* _About this exercise_: Repeat the records below verbatim.

* _Records provided_:
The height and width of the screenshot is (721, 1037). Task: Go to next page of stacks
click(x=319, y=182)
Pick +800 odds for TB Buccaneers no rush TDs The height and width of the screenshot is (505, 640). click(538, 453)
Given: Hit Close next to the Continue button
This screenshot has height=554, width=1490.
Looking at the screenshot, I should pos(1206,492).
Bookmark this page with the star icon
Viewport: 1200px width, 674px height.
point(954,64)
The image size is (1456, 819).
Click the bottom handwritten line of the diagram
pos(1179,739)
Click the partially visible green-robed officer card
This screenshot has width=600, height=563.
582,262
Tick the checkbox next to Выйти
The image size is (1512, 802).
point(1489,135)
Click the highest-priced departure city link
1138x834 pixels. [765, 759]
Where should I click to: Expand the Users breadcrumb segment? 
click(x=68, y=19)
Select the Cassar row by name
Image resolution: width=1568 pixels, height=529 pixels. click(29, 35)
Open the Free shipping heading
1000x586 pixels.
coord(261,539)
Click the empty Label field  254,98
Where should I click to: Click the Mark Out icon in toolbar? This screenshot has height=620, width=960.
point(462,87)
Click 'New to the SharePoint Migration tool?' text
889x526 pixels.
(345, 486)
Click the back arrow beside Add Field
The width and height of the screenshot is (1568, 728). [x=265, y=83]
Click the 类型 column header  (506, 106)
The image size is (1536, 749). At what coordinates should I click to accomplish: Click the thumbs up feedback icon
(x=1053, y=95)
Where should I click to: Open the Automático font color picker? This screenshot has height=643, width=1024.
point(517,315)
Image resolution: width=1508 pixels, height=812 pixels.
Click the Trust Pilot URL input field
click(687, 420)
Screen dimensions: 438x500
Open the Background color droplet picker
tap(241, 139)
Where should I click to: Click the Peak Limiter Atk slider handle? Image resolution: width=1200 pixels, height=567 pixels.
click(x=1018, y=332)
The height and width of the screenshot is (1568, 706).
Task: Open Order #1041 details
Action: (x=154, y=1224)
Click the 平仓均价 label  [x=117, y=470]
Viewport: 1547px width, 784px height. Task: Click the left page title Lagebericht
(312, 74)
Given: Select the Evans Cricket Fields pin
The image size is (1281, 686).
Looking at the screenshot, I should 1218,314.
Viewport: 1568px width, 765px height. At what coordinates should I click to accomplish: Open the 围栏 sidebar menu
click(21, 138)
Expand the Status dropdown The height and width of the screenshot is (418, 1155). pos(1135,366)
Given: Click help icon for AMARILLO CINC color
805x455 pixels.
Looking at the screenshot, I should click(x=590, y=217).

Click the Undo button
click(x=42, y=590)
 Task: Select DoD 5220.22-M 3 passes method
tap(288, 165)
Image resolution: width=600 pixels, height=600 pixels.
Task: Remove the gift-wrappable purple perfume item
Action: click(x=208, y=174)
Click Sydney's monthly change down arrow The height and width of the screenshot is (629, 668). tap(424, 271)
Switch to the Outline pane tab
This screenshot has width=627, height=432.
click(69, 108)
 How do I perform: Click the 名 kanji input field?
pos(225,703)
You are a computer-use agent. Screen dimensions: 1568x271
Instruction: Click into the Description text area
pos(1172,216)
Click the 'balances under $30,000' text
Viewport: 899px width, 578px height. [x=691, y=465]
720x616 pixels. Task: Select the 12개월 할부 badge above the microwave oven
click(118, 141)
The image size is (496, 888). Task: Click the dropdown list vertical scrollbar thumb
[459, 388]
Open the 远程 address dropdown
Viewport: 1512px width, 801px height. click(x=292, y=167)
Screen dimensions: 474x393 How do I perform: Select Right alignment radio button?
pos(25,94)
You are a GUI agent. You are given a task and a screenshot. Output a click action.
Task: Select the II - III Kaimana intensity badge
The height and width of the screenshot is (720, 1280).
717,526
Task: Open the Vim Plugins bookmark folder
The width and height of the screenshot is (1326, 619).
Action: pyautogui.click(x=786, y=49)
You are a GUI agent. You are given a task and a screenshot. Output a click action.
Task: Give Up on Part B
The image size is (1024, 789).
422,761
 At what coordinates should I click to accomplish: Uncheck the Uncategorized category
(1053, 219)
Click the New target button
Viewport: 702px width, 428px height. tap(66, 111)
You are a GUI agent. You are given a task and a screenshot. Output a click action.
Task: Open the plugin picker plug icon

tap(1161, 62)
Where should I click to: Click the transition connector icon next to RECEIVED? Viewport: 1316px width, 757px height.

* _Answer to the problem_:
The height and width of the screenshot is (721, 1037). Task: Go to next page of stacks
click(x=319, y=182)
Pick +800 odds for TB Buccaneers no rush TDs The height and width of the screenshot is (505, 640). click(538, 453)
Given: Hit Close next to the Continue button
This screenshot has height=554, width=1490.
Looking at the screenshot, I should pos(1206,492).
Bookmark this page with the star icon
Viewport: 1200px width, 674px height.
point(954,64)
The image size is (1456, 819).
Click the bottom handwritten line of the diagram
pos(1179,739)
Click the partially visible green-robed officer card
This screenshot has width=600, height=563.
582,262
Tick the checkbox next to Выйти
The image size is (1512, 802).
point(1489,135)
Click the highest-priced departure city link
1138x834 pixels. [765, 759]
Where should I click to: Expand the Users breadcrumb segment? 
click(x=68, y=19)
Select the Cassar row by name
Image resolution: width=1568 pixels, height=529 pixels. click(29, 35)
Open the Free shipping heading
1000x586 pixels.
coord(261,539)
Click the empty Label field  254,98
Where should I click to: Click the Mark Out icon in toolbar? This screenshot has height=620, width=960.
point(462,87)
Click 'New to the SharePoint Migration tool?' text
889x526 pixels.
(345, 486)
Click the back arrow beside Add Field
The width and height of the screenshot is (1568, 728). [x=265, y=83]
Click the 类型 column header  (506, 106)
The image size is (1536, 749). At what coordinates should I click to accomplish: Click the thumbs up feedback icon
(x=1053, y=95)
Where should I click to: Open the Automático font color picker? This screenshot has height=643, width=1024.
point(517,315)
Image resolution: width=1508 pixels, height=812 pixels.
Click the Trust Pilot URL input field
click(687, 420)
Screen dimensions: 438x500
Open the Background color droplet picker
tap(241, 139)
Where should I click to: Click the Peak Limiter Atk slider handle? Image resolution: width=1200 pixels, height=567 pixels.
click(x=1018, y=332)
The height and width of the screenshot is (1568, 706).
Task: Open Order #1041 details
Action: (x=154, y=1224)
Click the 平仓均价 label  [x=117, y=470]
Viewport: 1547px width, 784px height. Task: Click the left page title Lagebericht
(312, 74)
Given: Select the Evans Cricket Fields pin
The image size is (1281, 686).
Looking at the screenshot, I should 1218,314.
Viewport: 1568px width, 765px height. At what coordinates should I click to accomplish: Open the 围栏 sidebar menu
click(21, 138)
Expand the Status dropdown The height and width of the screenshot is (418, 1155). pos(1135,366)
Given: Click help icon for AMARILLO CINC color
805x455 pixels.
Looking at the screenshot, I should click(x=590, y=217).

Click the Undo button
click(x=42, y=590)
 Task: Select DoD 5220.22-M 3 passes method
tap(288, 165)
Image resolution: width=600 pixels, height=600 pixels.
Task: Remove the gift-wrappable purple perfume item
Action: click(x=208, y=174)
Click Sydney's monthly change down arrow The height and width of the screenshot is (629, 668). tap(424, 271)
Switch to the Outline pane tab
This screenshot has width=627, height=432.
click(69, 108)
 How do I perform: Click the 名 kanji input field?
pos(225,703)
You are a computer-use agent. Screen dimensions: 1568x271
Instruction: Click into the Description text area
pos(1172,216)
Click the 'balances under $30,000' text
Viewport: 899px width, 578px height. [x=691, y=465]
720x616 pixels. Task: Select the 12개월 할부 badge above the microwave oven
click(118, 141)
The image size is (496, 888). Task: Click the dropdown list vertical scrollbar thumb
[459, 388]
Open the 远程 address dropdown
Viewport: 1512px width, 801px height. click(x=292, y=167)
Screen dimensions: 474x393 How do I perform: Select Right alignment radio button?
pos(25,94)
You are a GUI agent. You are given a task and a screenshot. Output a click action.
Task: Select the II - III Kaimana intensity badge
The height and width of the screenshot is (720, 1280).
717,526
Task: Open the Vim Plugins bookmark folder
The width and height of the screenshot is (1326, 619).
Action: pyautogui.click(x=786, y=49)
You are a GUI agent. You are given a task and a screenshot. Output a click action.
Task: Give Up on Part B
The image size is (1024, 789).
422,761
 At what coordinates should I click to accomplish: Uncheck the Uncategorized category
(1053, 219)
Click the New target button
Viewport: 702px width, 428px height. tap(66, 111)
You are a GUI agent. You are given a task and a screenshot. Output a click action.
Task: Open the plugin picker plug icon

tap(1161, 62)
Where should I click to: Click the transition connector icon next to RECEIVED? Viewport: 1316px width, 757px height.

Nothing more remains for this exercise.